Exercise requirements: Transcribe exactly the entries from the "Where should I" line to the end, both included, minus pictures.

= = = = =

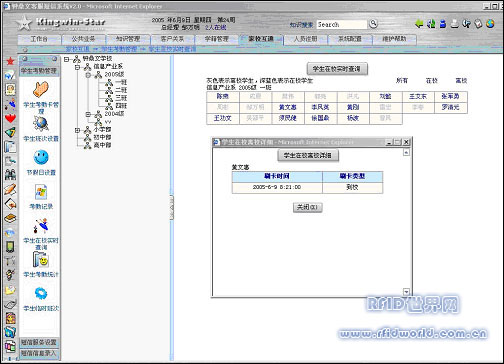504x364 pixels.
Task: Open the ballerina real-time query icon
Action: [x=41, y=226]
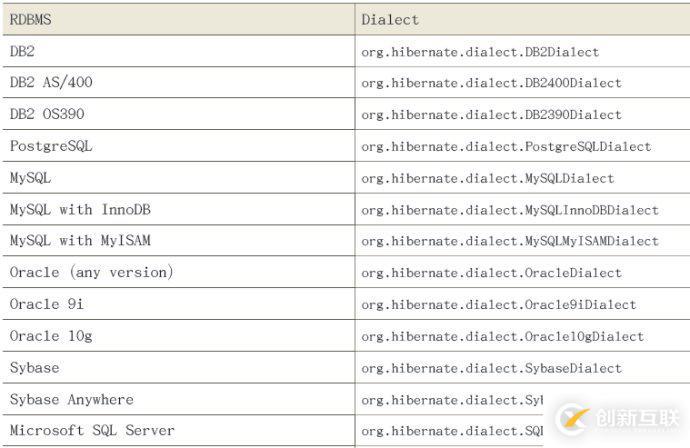This screenshot has width=690, height=448.
Task: Select the DB2 OS390 cell
Action: 47,114
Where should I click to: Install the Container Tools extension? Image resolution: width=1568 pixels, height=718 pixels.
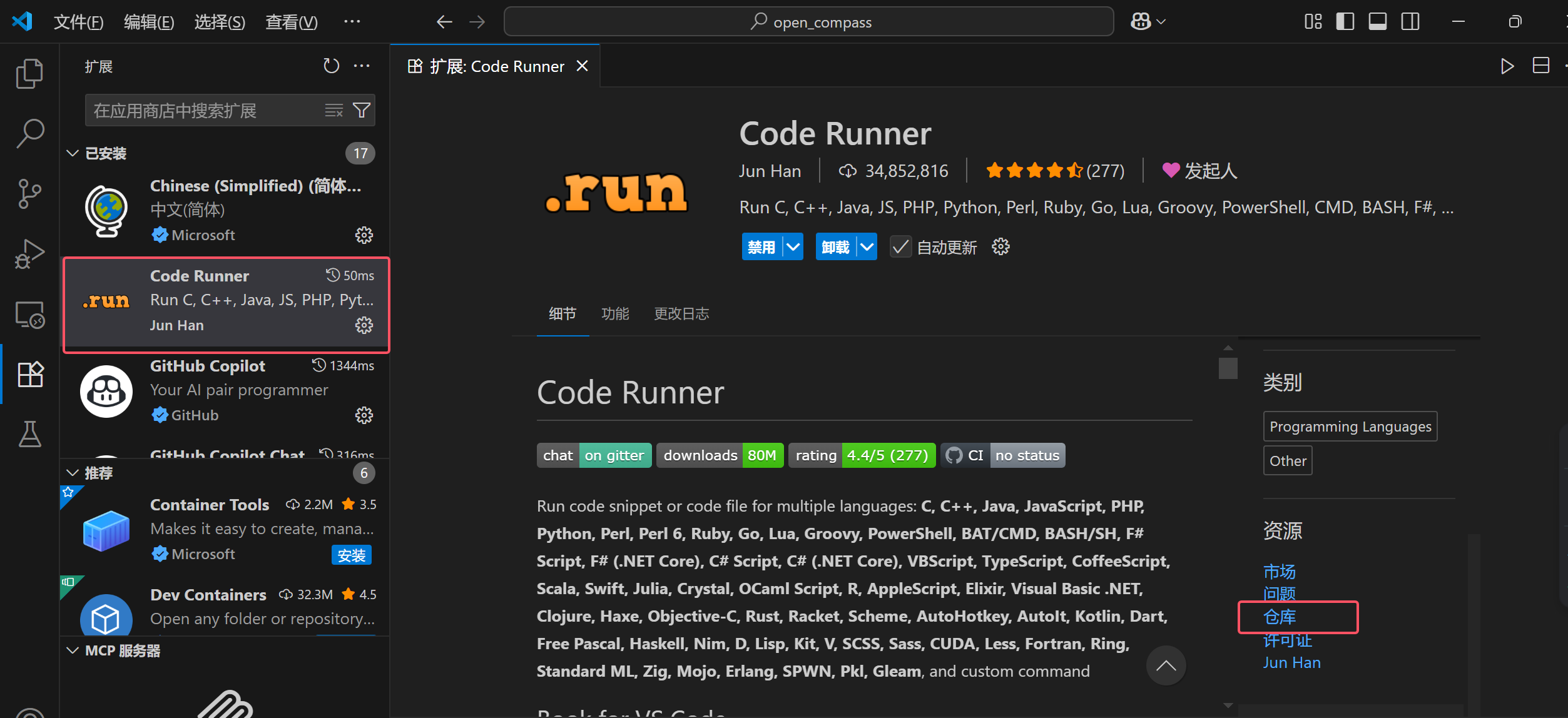click(x=351, y=555)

= = = = =

Task solution:
Where should I click to: Install the Container Tools extension? Image resolution: width=1568 pixels, height=718 pixels.
click(x=351, y=555)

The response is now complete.